Developers are only shipping anti-cheat solutions because players get upset when they play with cheaters. Nobody wants to play games that have a reputation for high amounts of cheating, so developers are financially motivated to build better anti-cheat. But better anti-cheat is necessarily more invasive, which again makes the players upset. You can’t have your cake and eat it, so do you care more about cheaters, or privacy, security and performance? There’s probably a happy medium somewhere, but I’m not going to pretend I know where that is.

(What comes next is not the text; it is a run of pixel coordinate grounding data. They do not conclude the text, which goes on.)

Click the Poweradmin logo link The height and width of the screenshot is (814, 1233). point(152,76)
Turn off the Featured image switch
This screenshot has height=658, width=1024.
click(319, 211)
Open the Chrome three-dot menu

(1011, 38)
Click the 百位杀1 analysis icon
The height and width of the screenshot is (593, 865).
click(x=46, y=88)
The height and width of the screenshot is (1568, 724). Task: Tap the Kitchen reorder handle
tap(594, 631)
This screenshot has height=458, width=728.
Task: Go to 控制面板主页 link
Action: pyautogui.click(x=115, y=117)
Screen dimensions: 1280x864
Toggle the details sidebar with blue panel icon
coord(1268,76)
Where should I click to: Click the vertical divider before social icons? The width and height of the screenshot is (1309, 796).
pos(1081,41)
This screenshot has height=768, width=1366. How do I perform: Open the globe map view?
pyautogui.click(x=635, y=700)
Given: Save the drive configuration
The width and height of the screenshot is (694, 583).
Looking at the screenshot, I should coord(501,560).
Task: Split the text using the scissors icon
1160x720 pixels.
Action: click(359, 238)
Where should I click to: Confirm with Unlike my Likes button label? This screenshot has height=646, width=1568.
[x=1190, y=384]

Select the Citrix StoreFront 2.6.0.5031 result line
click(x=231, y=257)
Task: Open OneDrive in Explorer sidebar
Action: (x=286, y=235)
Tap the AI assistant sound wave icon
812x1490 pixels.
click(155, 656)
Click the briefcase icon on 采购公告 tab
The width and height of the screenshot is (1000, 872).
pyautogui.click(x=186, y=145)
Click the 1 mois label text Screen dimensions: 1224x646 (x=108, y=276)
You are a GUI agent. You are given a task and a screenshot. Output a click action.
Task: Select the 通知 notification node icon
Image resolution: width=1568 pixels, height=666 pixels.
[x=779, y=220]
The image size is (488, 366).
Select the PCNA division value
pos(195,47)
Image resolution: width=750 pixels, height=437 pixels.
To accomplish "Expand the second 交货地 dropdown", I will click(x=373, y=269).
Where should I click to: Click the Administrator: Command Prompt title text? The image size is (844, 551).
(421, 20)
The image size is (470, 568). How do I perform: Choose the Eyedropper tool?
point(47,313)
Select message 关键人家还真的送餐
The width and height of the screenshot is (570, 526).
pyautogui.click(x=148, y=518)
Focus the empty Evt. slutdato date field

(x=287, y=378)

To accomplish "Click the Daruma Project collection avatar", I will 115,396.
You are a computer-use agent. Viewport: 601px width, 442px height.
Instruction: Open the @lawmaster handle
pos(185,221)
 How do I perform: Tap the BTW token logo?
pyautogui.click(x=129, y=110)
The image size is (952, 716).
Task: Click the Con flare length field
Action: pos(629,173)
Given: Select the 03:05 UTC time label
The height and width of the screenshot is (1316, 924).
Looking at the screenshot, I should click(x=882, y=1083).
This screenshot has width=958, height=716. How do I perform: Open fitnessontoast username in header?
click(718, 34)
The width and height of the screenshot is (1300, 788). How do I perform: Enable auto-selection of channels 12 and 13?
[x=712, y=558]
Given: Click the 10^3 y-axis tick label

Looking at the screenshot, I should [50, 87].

Personally though, I’d much rather play without anti-cheat and deal with cheaters than give some closed-source video game kernel access on the machine I manage my life and finances with. Someone’s ruining your Dota game? Just leave or play with friends next time. The problem wouldn’t exist if people didn’t get so heated about video games in the first place. People cheat all the time when playing chess online, but nobody really cares that much. They actually enjoy the game so they just say “ugh, whatever” and get on with their day.
Just my opinion though. Maybe it’s different for people who live on CS:GO and it’s meaningful to their lives in some way. I dunno.